**TASK**
Revise the lines below by replacing "tab" with "section" and leaving everything else unchanged. Leave the pictures out of your answer.

**DATA SECTION**

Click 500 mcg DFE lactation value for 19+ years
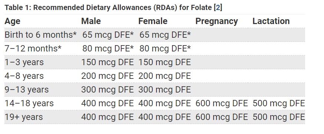 (279, 117)
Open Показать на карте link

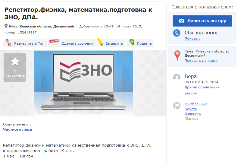[201, 61]
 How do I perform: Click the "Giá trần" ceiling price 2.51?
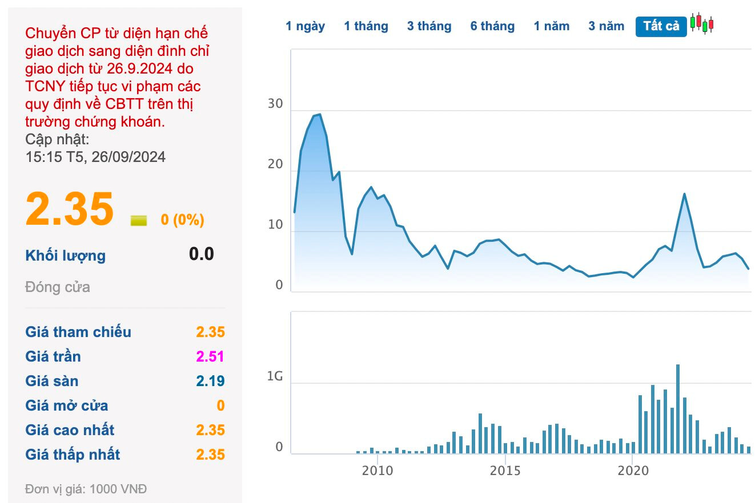[210, 356]
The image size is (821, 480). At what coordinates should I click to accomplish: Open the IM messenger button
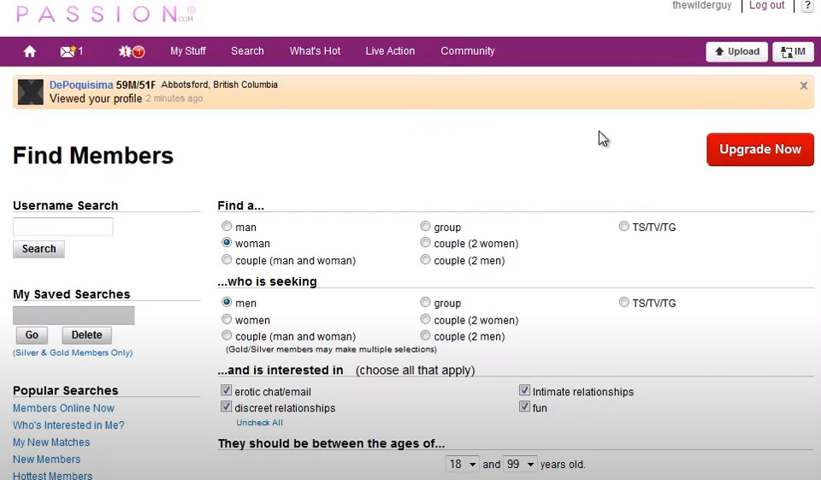[x=793, y=51]
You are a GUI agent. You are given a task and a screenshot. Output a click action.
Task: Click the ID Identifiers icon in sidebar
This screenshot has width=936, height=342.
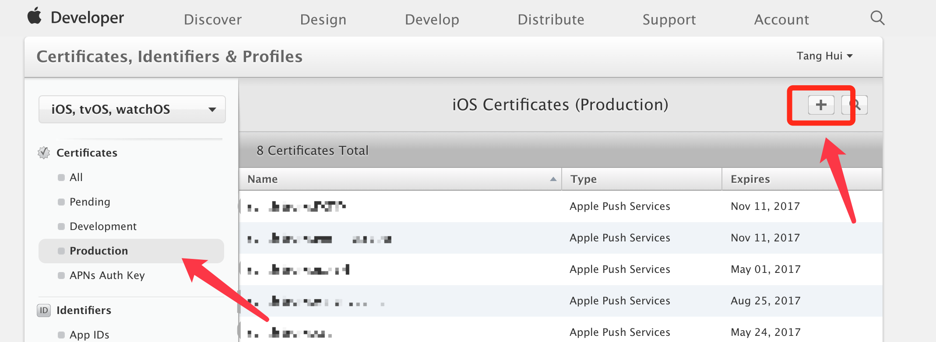tap(44, 311)
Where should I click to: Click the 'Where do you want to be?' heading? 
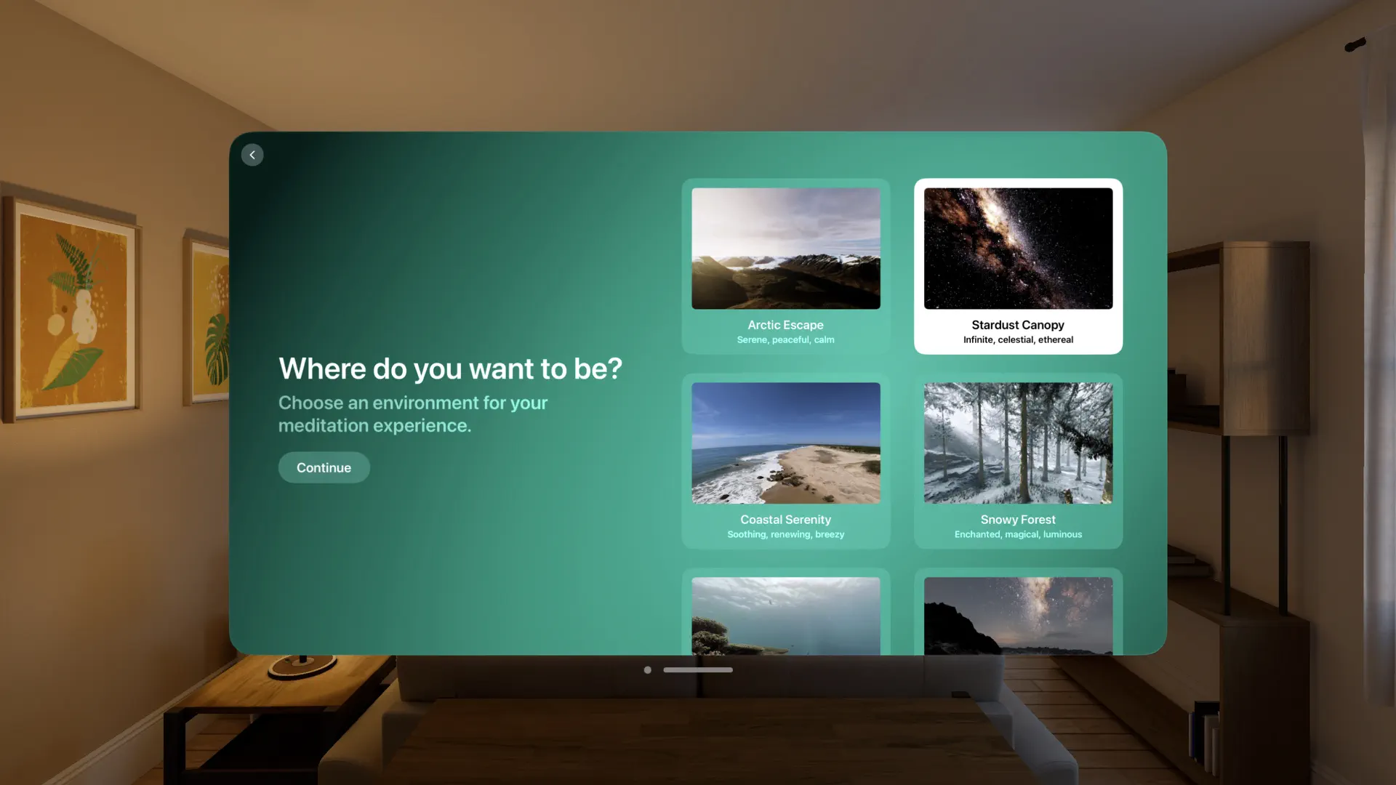(450, 369)
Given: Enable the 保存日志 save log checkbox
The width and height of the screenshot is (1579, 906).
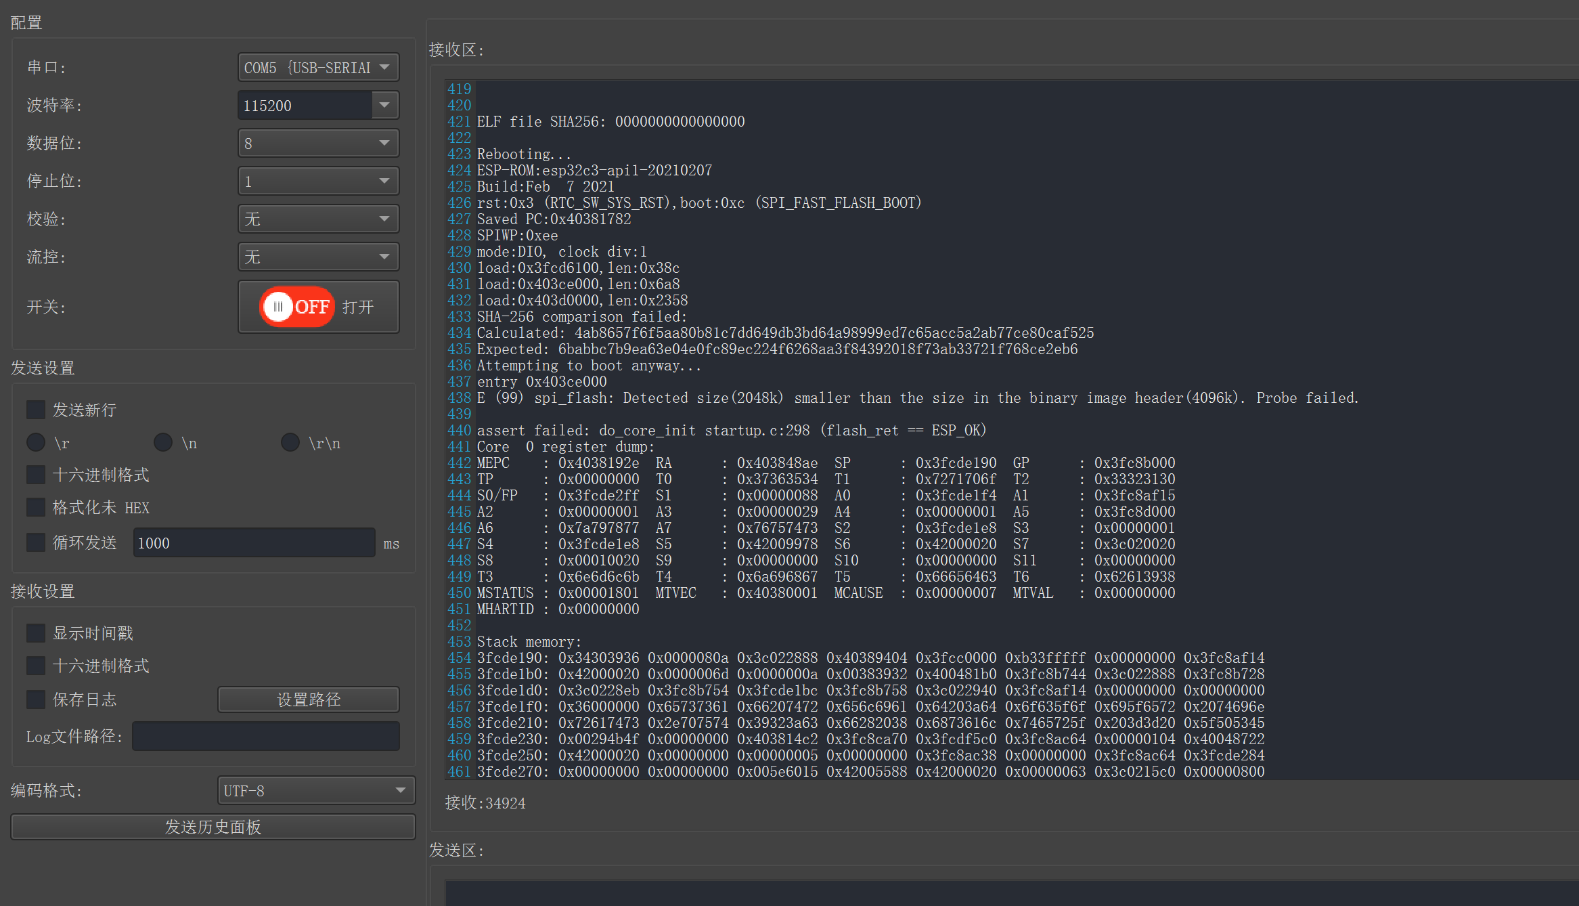Looking at the screenshot, I should click(x=36, y=699).
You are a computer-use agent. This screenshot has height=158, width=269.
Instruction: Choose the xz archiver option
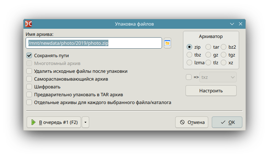[x=224, y=63]
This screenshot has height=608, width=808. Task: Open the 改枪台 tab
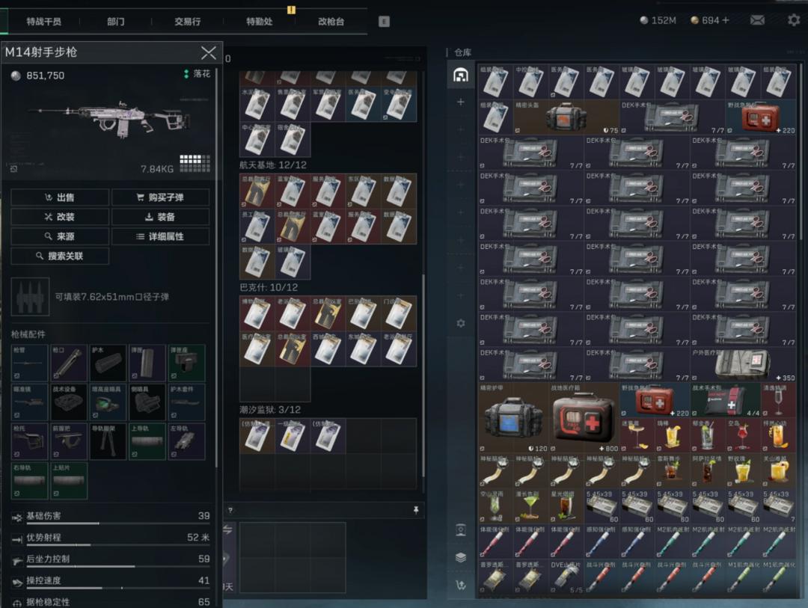[x=331, y=22]
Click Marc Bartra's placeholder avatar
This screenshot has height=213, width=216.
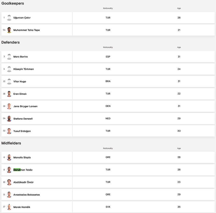click(9, 57)
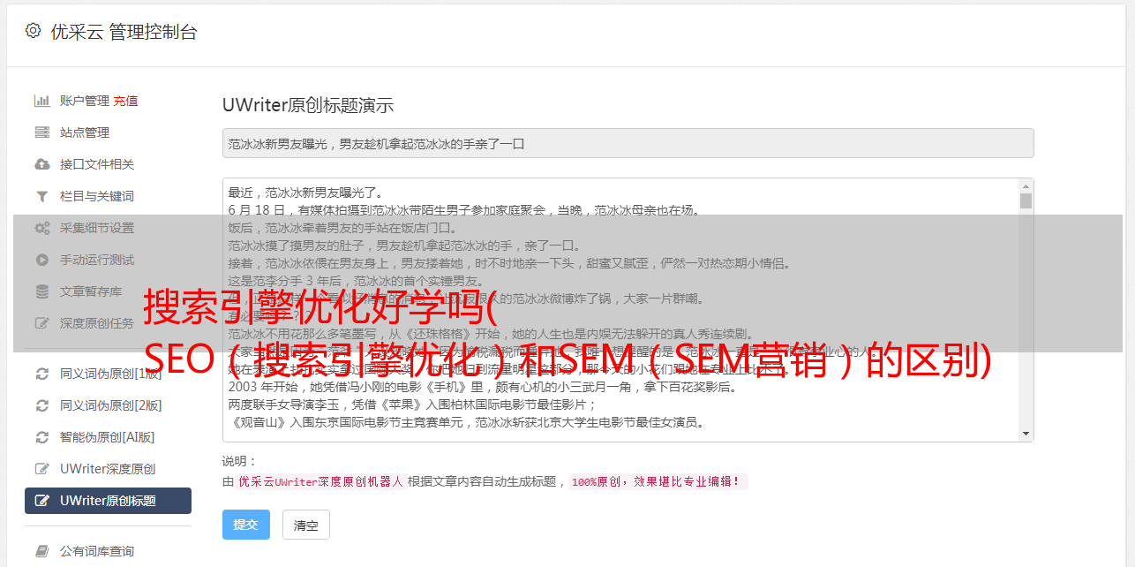Click the gear icon beside 优采云 管理控制台
Viewport: 1135px width, 567px height.
point(33,31)

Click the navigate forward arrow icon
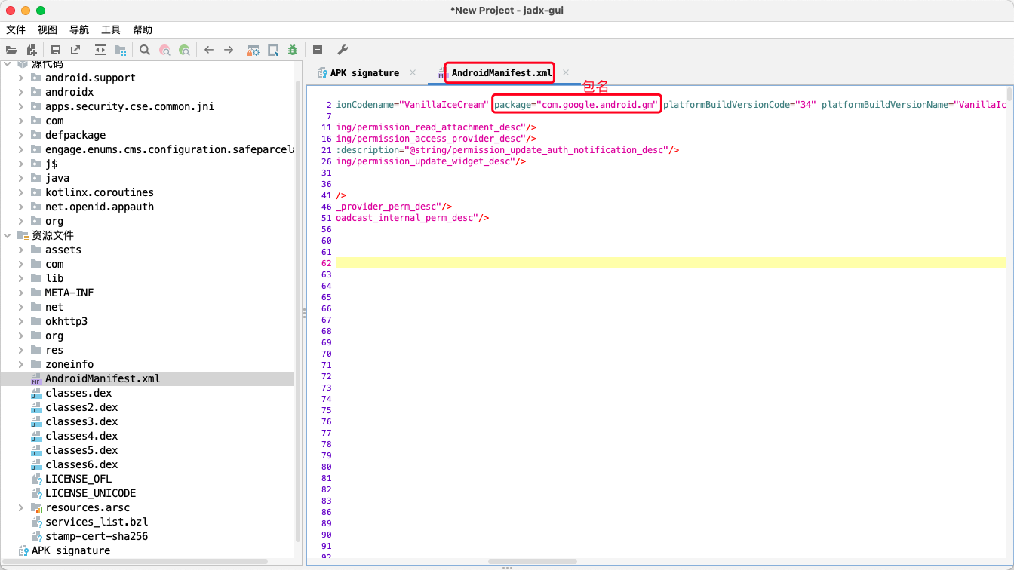point(229,50)
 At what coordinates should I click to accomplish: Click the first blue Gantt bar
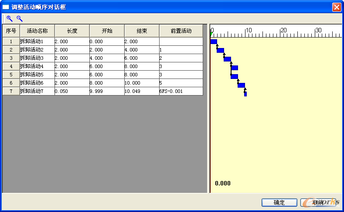point(214,42)
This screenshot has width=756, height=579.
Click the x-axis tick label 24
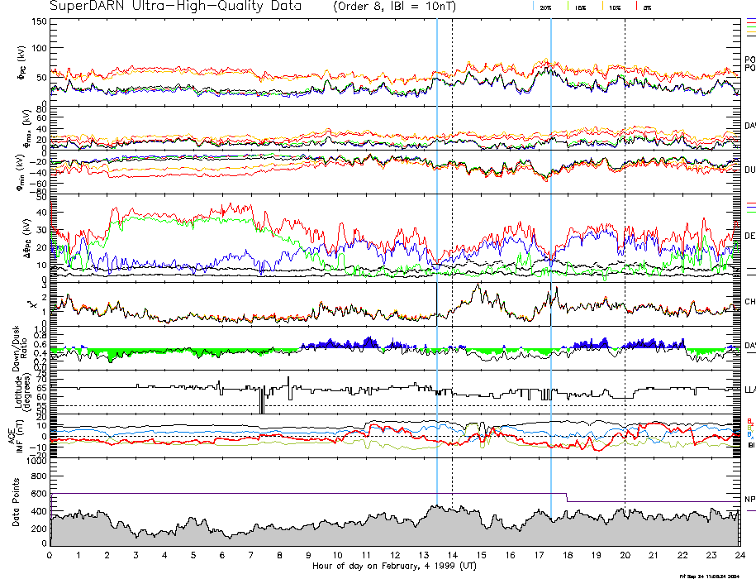(738, 555)
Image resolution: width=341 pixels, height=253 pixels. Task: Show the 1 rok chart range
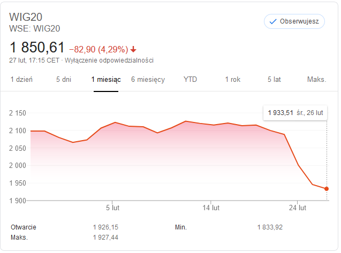coord(232,80)
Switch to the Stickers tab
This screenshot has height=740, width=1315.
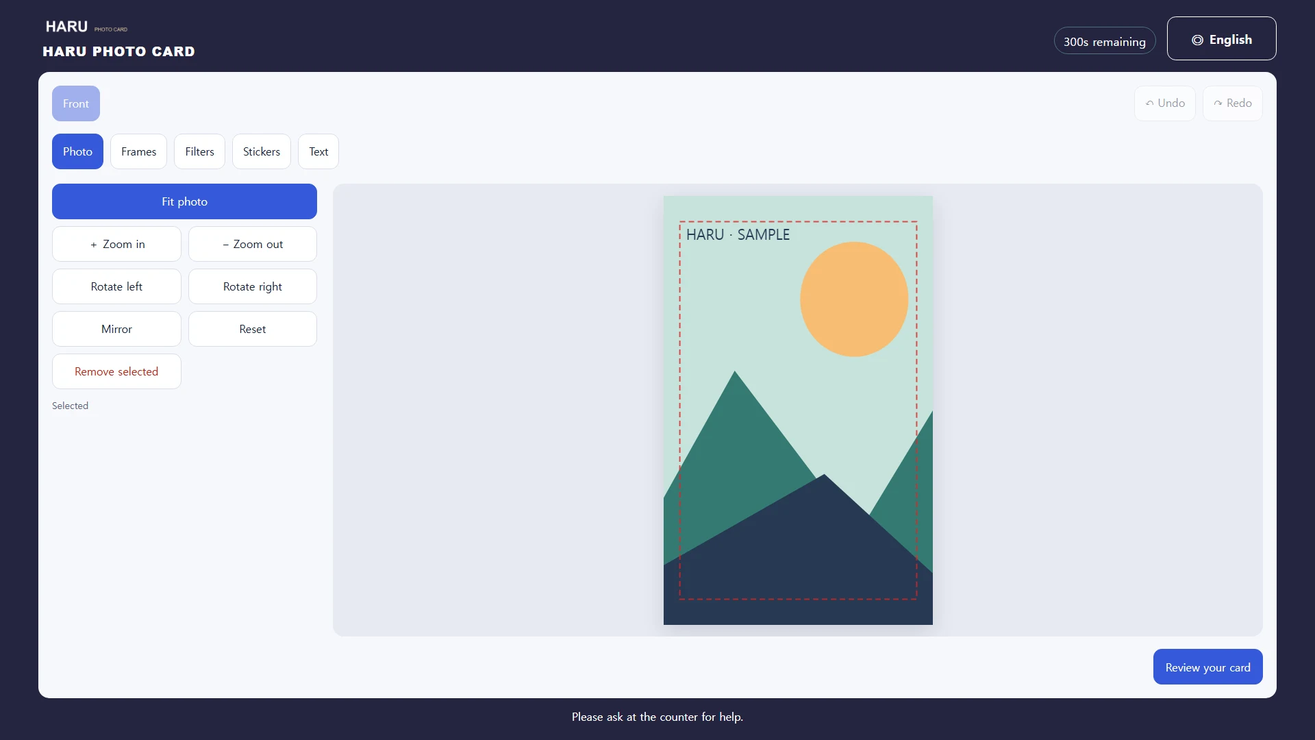(x=262, y=151)
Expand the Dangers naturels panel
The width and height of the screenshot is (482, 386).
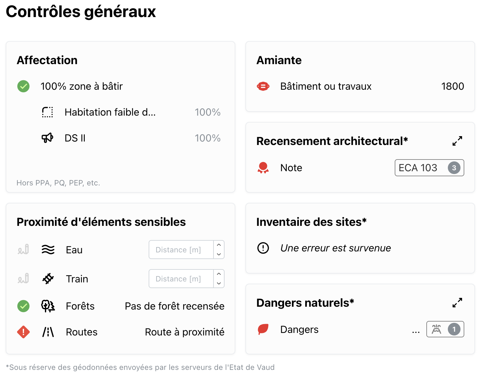(457, 303)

**TASK SOLUTION**
Click 500 mcg DFE lactation value for 19+ years
 (279, 117)
Open Показать на карте link

[201, 61]
 How do I perform: Click the "Giá trần" ceiling price 2.51?
[210, 356]
The image size is (821, 480). At what coordinates should I click to accomplish: Open the IM messenger button
[x=793, y=51]
You are a GUI agent. You are given a task and a screenshot. Output a click action.
Task: Click the ID Identifiers icon in sidebar
This screenshot has width=936, height=342.
tap(44, 311)
Where should I click to: Click the 'Where do you want to be?' heading? 
(450, 369)
Given: Enable the 保存日志 save log checkbox
The width and height of the screenshot is (1579, 906).
Looking at the screenshot, I should click(x=36, y=699).
You are a computer-use agent. This screenshot has height=158, width=269.
Instruction: Choose the xz archiver option
[x=224, y=63]
This screenshot has height=608, width=808. Task: Open the 改枪台 section
[x=331, y=22]
Click Marc Bartra's placeholder avatar
This screenshot has height=213, width=216.
click(9, 57)
Click the gear icon beside 优采云 管理控制台
Viewport: 1135px width, 567px height.
point(33,31)

Click the navigate forward arrow icon
point(229,50)
 At what coordinates should I click to accomplish: Click the first blue Gantt bar
point(214,42)
This screenshot has width=756, height=579.
Click the x-axis tick label 24
(738, 555)
Image resolution: width=341 pixels, height=253 pixels. Task: Show the 1 rok chart range
coord(232,80)
Switch to the Stickers section
This screenshot has height=740, width=1315.
(x=262, y=151)
Expand the Dangers naturels panel
The width and height of the screenshot is (482, 386).
(457, 303)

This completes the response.